Direction:
Reproduce the Metamath entry for theorem nminv below in full, character for character.

Selection:
-*-

Metamath Proof Explorer

Theorem nminv

Description: The norm of a negated element is the same as the norm of the original element. (Contributed by Mario Carneiro, 4-Oct-2015)

		Ref	Expression
	Hypotheses	nmf.x	⊢ 𝑋 = ( Base ‘ 𝐺 )
		nmf.n	⊢ 𝑁 = ( norm ‘ 𝐺 )
		nminv.i	⊢ 𝐼 = ( inv_g ‘ 𝐺 )
	Assertion	nminv	⊢ ( ( 𝐺 ∈ NrmGrp ∧ 𝐴 ∈ 𝑋 ) → ( 𝑁 ‘ ( 𝐼 ‘ 𝐴 ) ) = ( 𝑁 ‘ 𝐴 ) )

Proof

Step	Hyp	Ref	Expression
1		nmf.x	⊢ 𝑋 = ( Base ‘ 𝐺 )
2		nmf.n	⊢ 𝑁 = ( norm ‘ 𝐺 )

-*-

Given material:

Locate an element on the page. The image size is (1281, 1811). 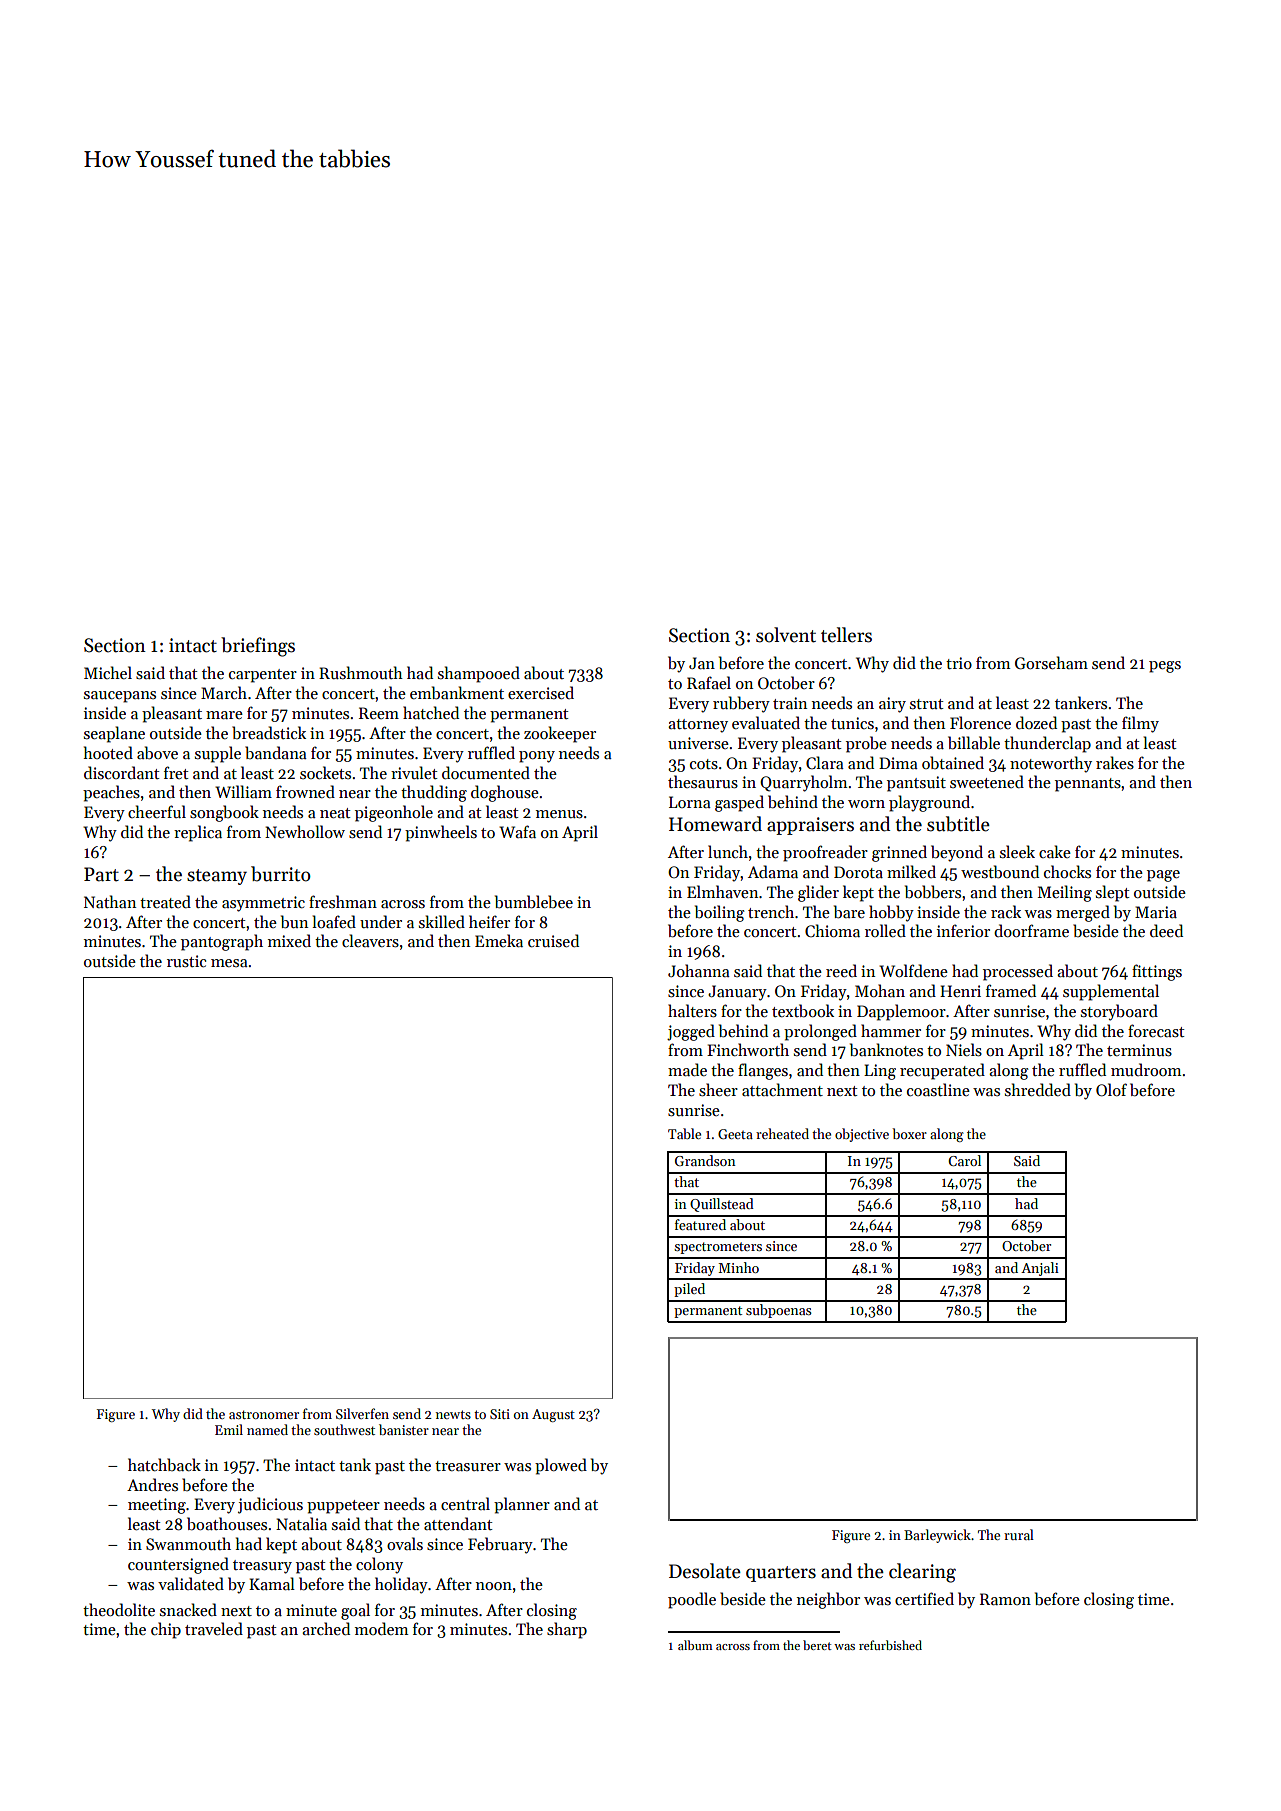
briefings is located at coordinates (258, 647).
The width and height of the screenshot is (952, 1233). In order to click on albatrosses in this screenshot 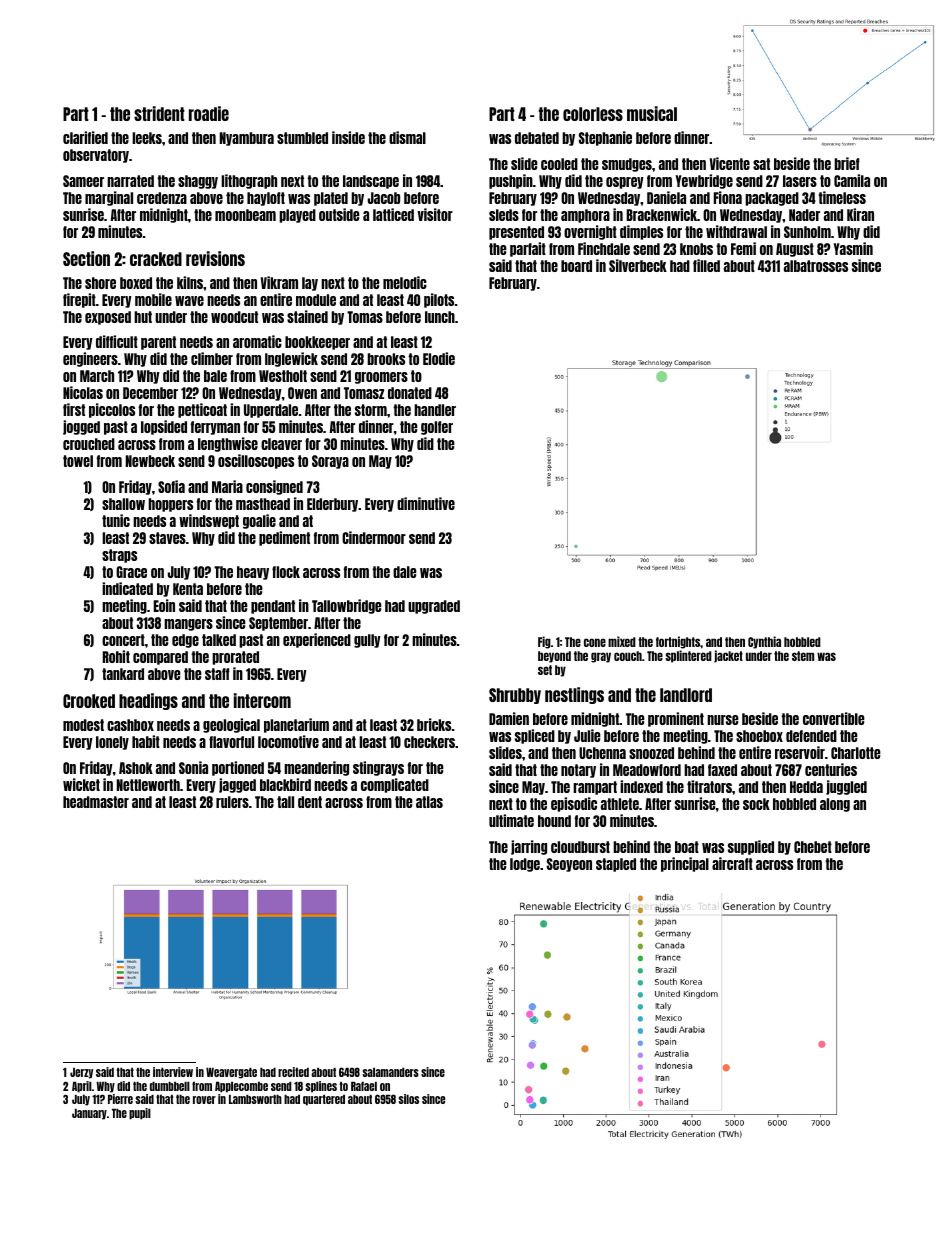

-*-

Task answer:
Metamath Proof Explorer

Theorem nminv

Description: The norm of a negated element is the same as the norm of the original element. (Contributed by Mario Carneiro, 4-Oct-2015)

		Ref	Expression
	Hypotheses	nmf.x	⊢ 𝑋 = ( Base ‘ 𝐺 )
		nmf.n	⊢ 𝑁 = ( norm ‘ 𝐺 )
		nminv.i	⊢ 𝐼 = ( inv_g ‘ 𝐺 )
	Assertion	nminv	⊢ ( ( 𝐺 ∈ NrmGrp ∧ 𝐴 ∈ 𝑋 ) → ( 𝑁 ‘ ( 𝐼 ‘ 𝐴 ) ) = ( 𝑁 ‘ 𝐴 ) )

Proof

Step	Hyp	Ref	Expression
1		nmf.x	⊢ 𝑋 = ( Base ‘ 𝐺 )
2		nmf.n	⊢ 𝑁 = ( norm ‘ 𝐺 )